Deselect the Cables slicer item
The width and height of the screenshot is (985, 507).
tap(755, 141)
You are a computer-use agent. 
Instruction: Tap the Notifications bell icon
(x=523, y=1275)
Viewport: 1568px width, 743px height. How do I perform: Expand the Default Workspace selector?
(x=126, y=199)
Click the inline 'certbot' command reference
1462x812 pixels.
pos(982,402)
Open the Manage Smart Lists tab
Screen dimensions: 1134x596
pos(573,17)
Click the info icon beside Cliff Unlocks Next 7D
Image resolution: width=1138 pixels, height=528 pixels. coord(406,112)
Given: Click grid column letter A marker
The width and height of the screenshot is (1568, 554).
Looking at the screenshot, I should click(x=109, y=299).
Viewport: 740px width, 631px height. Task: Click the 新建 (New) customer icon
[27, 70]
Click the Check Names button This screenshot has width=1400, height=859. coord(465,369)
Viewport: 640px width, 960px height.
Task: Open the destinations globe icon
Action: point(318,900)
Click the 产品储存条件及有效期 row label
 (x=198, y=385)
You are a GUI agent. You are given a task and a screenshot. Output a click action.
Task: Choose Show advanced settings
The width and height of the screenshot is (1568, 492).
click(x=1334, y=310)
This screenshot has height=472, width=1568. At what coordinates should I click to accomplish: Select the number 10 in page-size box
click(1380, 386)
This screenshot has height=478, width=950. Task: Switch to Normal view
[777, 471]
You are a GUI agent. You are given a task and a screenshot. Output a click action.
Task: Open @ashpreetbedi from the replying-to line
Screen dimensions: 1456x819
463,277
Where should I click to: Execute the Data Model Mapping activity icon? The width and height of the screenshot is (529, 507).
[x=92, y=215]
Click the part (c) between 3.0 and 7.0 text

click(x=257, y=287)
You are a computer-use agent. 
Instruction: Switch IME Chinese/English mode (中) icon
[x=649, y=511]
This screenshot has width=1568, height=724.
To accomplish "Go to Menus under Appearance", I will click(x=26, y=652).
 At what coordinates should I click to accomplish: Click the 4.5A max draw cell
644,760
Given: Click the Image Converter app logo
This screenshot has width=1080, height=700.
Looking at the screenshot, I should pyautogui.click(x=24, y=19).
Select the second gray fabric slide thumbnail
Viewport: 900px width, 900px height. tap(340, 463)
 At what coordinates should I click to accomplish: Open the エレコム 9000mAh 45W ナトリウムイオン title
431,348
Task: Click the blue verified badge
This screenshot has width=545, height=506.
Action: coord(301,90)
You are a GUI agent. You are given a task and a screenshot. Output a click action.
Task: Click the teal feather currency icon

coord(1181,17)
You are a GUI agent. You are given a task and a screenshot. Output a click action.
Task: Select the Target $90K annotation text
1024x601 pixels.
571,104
※ ※ ※
Exercise details >>
All of the data above needs to be retyped exactly, with each line as it stands.

Written response >>
Deselect the Cables slicer item
The width and height of the screenshot is (985, 507).
tap(755, 141)
You are a computer-use agent. 
Instruction: Tap the Notifications bell icon
(x=523, y=1275)
Viewport: 1568px width, 743px height. How do I perform: Expand the Default Workspace selector?
(x=126, y=199)
Click the inline 'certbot' command reference
1462x812 pixels.
pos(982,402)
Open the Manage Smart Lists tab
Screen dimensions: 1134x596
pos(573,17)
Click the info icon beside Cliff Unlocks Next 7D
Image resolution: width=1138 pixels, height=528 pixels. coord(406,112)
Given: Click grid column letter A marker
The width and height of the screenshot is (1568, 554).
Looking at the screenshot, I should click(x=109, y=299).
Viewport: 740px width, 631px height. Task: Click the 新建 (New) customer icon
[27, 70]
Click the Check Names button This screenshot has width=1400, height=859. coord(465,369)
Viewport: 640px width, 960px height.
Task: Open the destinations globe icon
Action: point(318,900)
Click the 产品储存条件及有效期 row label
 (x=198, y=385)
You are a GUI agent. You are given a task and a screenshot. Output a click action.
Task: Choose Show advanced settings
The width and height of the screenshot is (1568, 492).
click(x=1334, y=310)
This screenshot has height=472, width=1568. At what coordinates should I click to accomplish: Select the number 10 in page-size box
click(1380, 386)
This screenshot has height=478, width=950. Task: Switch to Normal view
[777, 471]
You are a GUI agent. You are given a task and a screenshot. Output a click action.
Task: Open @ashpreetbedi from the replying-to line
Screen dimensions: 1456x819
463,277
Where should I click to: Execute the Data Model Mapping activity icon? The width and height of the screenshot is (529, 507).
[x=92, y=215]
Click the part (c) between 3.0 and 7.0 text

click(x=257, y=287)
You are a computer-use agent. 
Instruction: Switch IME Chinese/English mode (中) icon
[x=649, y=511]
This screenshot has width=1568, height=724.
To accomplish "Go to Menus under Appearance", I will click(x=26, y=652).
 At what coordinates should I click to accomplish: Click the 4.5A max draw cell
644,760
Given: Click the Image Converter app logo
This screenshot has width=1080, height=700.
Looking at the screenshot, I should pyautogui.click(x=24, y=19).
Select the second gray fabric slide thumbnail
Viewport: 900px width, 900px height. tap(340, 463)
 At what coordinates should I click to accomplish: Open the エレコム 9000mAh 45W ナトリウムイオン title
431,348
Task: Click the blue verified badge
This screenshot has width=545, height=506.
Action: coord(301,90)
You are a GUI agent. You are given a task and a screenshot. Output a click action.
Task: Click the teal feather currency icon

coord(1181,17)
You are a GUI agent. You are given a task and a screenshot. Output a click action.
Task: Select the Target $90K annotation text
1024x601 pixels.
571,104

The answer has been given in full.